[Records of locating words and elements]

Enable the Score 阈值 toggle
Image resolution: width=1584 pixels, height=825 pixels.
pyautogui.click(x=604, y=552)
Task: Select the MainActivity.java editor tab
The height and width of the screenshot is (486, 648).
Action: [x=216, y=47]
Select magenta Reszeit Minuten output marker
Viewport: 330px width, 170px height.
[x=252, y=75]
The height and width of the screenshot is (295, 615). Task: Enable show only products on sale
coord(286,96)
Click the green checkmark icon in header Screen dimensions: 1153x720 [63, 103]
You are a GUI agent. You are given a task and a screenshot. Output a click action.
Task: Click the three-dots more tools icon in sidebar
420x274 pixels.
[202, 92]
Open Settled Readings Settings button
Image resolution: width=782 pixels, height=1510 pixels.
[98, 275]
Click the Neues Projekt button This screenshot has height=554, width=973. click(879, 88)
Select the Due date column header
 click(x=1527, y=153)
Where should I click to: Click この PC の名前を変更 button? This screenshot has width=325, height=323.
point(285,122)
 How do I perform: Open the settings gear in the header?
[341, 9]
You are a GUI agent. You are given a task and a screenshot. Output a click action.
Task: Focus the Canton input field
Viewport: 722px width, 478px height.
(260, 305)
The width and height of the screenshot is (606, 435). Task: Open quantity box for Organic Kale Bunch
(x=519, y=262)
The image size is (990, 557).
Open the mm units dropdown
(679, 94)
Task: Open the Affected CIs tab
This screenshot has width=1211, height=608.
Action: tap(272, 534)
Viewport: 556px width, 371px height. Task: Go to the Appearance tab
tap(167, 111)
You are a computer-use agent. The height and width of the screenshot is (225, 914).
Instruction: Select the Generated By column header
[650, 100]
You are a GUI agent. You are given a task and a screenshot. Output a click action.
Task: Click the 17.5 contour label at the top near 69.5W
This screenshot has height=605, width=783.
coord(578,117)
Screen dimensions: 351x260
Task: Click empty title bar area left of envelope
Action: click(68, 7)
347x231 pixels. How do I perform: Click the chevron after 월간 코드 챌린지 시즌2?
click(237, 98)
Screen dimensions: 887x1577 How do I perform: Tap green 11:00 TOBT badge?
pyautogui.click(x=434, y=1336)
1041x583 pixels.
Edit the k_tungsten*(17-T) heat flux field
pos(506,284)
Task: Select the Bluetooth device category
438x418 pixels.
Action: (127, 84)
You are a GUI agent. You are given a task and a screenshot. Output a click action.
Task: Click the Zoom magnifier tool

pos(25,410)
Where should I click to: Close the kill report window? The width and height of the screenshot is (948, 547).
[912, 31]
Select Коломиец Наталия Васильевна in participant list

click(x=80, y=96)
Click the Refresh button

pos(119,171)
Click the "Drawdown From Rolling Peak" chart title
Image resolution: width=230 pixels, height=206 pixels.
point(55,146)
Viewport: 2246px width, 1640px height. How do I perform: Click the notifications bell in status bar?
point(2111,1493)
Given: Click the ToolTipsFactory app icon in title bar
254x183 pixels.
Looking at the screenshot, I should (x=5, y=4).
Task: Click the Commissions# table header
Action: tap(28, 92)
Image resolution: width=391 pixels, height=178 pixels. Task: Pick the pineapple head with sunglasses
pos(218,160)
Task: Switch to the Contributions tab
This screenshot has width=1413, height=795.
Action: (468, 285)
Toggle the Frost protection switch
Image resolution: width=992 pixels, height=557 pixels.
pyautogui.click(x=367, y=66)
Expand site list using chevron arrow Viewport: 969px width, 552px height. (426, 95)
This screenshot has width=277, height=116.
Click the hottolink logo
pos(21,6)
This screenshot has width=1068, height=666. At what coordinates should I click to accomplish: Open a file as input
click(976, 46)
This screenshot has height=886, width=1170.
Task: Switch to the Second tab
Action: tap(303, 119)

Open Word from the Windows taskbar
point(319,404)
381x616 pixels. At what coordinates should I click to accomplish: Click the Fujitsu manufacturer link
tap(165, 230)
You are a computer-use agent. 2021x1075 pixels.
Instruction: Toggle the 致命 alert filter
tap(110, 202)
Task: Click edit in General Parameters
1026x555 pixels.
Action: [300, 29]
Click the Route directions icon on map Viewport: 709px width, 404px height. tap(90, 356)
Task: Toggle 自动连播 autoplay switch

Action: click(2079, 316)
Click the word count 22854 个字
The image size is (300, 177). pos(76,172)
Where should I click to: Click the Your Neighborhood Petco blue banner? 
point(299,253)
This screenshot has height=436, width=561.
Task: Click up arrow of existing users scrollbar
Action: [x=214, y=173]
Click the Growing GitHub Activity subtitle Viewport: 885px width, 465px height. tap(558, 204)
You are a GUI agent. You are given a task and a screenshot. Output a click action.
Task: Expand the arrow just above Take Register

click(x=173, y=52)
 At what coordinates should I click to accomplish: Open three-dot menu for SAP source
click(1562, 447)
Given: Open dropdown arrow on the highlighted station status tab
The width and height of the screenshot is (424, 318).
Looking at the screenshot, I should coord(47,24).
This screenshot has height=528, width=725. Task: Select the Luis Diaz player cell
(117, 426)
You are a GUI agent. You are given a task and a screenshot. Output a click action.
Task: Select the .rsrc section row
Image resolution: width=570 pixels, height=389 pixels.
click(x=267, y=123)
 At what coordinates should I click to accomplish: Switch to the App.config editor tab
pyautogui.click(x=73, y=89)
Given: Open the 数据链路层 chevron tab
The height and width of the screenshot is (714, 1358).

Given exercise:
Rewrite all of the records above, putting "tap action" wherever "click action" appears and leaving the rest unchanged.

Written answer:
Enable the Score 阈值 toggle
Image resolution: width=1584 pixels, height=825 pixels.
pyautogui.click(x=604, y=552)
Task: Select the MainActivity.java editor tab
The height and width of the screenshot is (486, 648).
Action: [x=216, y=47]
Select magenta Reszeit Minuten output marker
Viewport: 330px width, 170px height.
[x=252, y=75]
The height and width of the screenshot is (295, 615). Task: Enable show only products on sale
coord(286,96)
Click the green checkmark icon in header Screen dimensions: 1153x720 [63, 103]
You are a GUI agent. You are given a task and a screenshot. Output a tap action.
Task: Click the three-dots more tools icon in sidebar
420x274 pixels.
[202, 92]
Open Settled Readings Settings button
Image resolution: width=782 pixels, height=1510 pixels.
[98, 275]
Click the Neues Projekt button This screenshot has height=554, width=973. click(879, 88)
Select the Due date column header
 click(x=1527, y=153)
Where should I click to: Click この PC の名前を変更 button? This screenshot has width=325, height=323.
point(285,122)
 How do I perform: Open the settings gear in the header?
[341, 9]
You are a GUI agent. You are given a task and a screenshot. Output a tap action.
Task: Focus the Canton input field
Viewport: 722px width, 478px height.
(260, 305)
The width and height of the screenshot is (606, 435). Task: Open quantity box for Organic Kale Bunch
(x=519, y=262)
The image size is (990, 557).
Open the mm units dropdown
(679, 94)
Task: Open the Affected CIs tab
This screenshot has width=1211, height=608.
Action: tap(272, 534)
Viewport: 556px width, 371px height. Task: Go to the Appearance tab
tap(167, 111)
You are a computer-use agent. The height and width of the screenshot is (225, 914).
Instruction: Select the Generated By column header
[650, 100]
You are a GUI agent. You are given a task and a screenshot. Output a tap action.
Task: Click the 17.5 contour label at the top near 69.5W
This screenshot has height=605, width=783.
coord(578,117)
Screen dimensions: 351x260
Task: Click empty title bar area left of envelope
Action: click(68, 7)
347x231 pixels. How do I perform: Click the chevron after 월간 코드 챌린지 시즌2?
click(237, 98)
Screen dimensions: 887x1577 How do I perform: Tap green 11:00 TOBT badge?
pyautogui.click(x=434, y=1336)
1041x583 pixels.
Edit the k_tungsten*(17-T) heat flux field
pos(506,284)
Task: Select the Bluetooth device category
438x418 pixels.
Action: (127, 84)
You are a GUI agent. You are given a task and a screenshot. Output a tap action.
Task: Click the Zoom magnifier tool

pos(25,410)
Where should I click to: Close the kill report window? The width and height of the screenshot is (948, 547).
[912, 31]
Select Коломиец Наталия Васильевна in participant list

click(x=80, y=96)
Click the Refresh button

pos(119,171)
Click the "Drawdown From Rolling Peak" chart title
Image resolution: width=230 pixels, height=206 pixels.
point(55,146)
Viewport: 2246px width, 1640px height. How do I perform: Click the notifications bell in status bar?
point(2111,1493)
Given: Click the ToolTipsFactory app icon in title bar
254x183 pixels.
Looking at the screenshot, I should (x=5, y=4).
Task: Click the Commissions# table header
Action: tap(28, 92)
Image resolution: width=391 pixels, height=178 pixels. Task: Pick the pineapple head with sunglasses
pos(218,160)
Task: Switch to the Contributions tab
This screenshot has width=1413, height=795.
Action: (468, 285)
Toggle the Frost protection switch
Image resolution: width=992 pixels, height=557 pixels.
pyautogui.click(x=367, y=66)
Expand site list using chevron arrow Viewport: 969px width, 552px height. (426, 95)
This screenshot has width=277, height=116.
Click the hottolink logo
pos(21,6)
This screenshot has width=1068, height=666. At what coordinates should I click to accomplish: Open a file as input
click(976, 46)
This screenshot has height=886, width=1170.
Task: Switch to the Second tab
Action: tap(303, 119)

Open Word from the Windows taskbar
point(319,404)
381x616 pixels. At what coordinates should I click to accomplish: Click the Fujitsu manufacturer link
tap(165, 230)
You are a computer-use agent. 2021x1075 pixels.
Instruction: Toggle the 致命 alert filter
tap(110, 202)
Task: Click edit in General Parameters
1026x555 pixels.
Action: [300, 29]
Click the Route directions icon on map Viewport: 709px width, 404px height. tap(90, 356)
Task: Toggle 自动连播 autoplay switch

Action: click(2079, 316)
Click the word count 22854 个字
The image size is (300, 177). pos(76,172)
Where should I click to: Click the Your Neighborhood Petco blue banner? 
point(299,253)
This screenshot has height=436, width=561.
Task: Click up arrow of existing users scrollbar
Action: [x=214, y=173]
Click the Growing GitHub Activity subtitle Viewport: 885px width, 465px height. tap(558, 204)
You are a GUI agent. You are given a task and a screenshot. Output a tap action.
Task: Expand the arrow just above Take Register

click(x=173, y=52)
 At what coordinates should I click to accomplish: Open three-dot menu for SAP source
click(1562, 447)
Given: Open dropdown arrow on the highlighted station status tab
The width and height of the screenshot is (424, 318).
Looking at the screenshot, I should coord(47,24).
This screenshot has height=528, width=725. Task: Select the Luis Diaz player cell
(117, 426)
You are a GUI agent. You are given a task and a screenshot. Output a tap action.
Task: Select the .rsrc section row
Image resolution: width=570 pixels, height=389 pixels.
click(x=267, y=123)
 At what coordinates should I click to accomplish: Switch to the App.config editor tab
pyautogui.click(x=73, y=89)
Given: Open the 数据链路层 chevron tab
The height and width of the screenshot is (714, 1358).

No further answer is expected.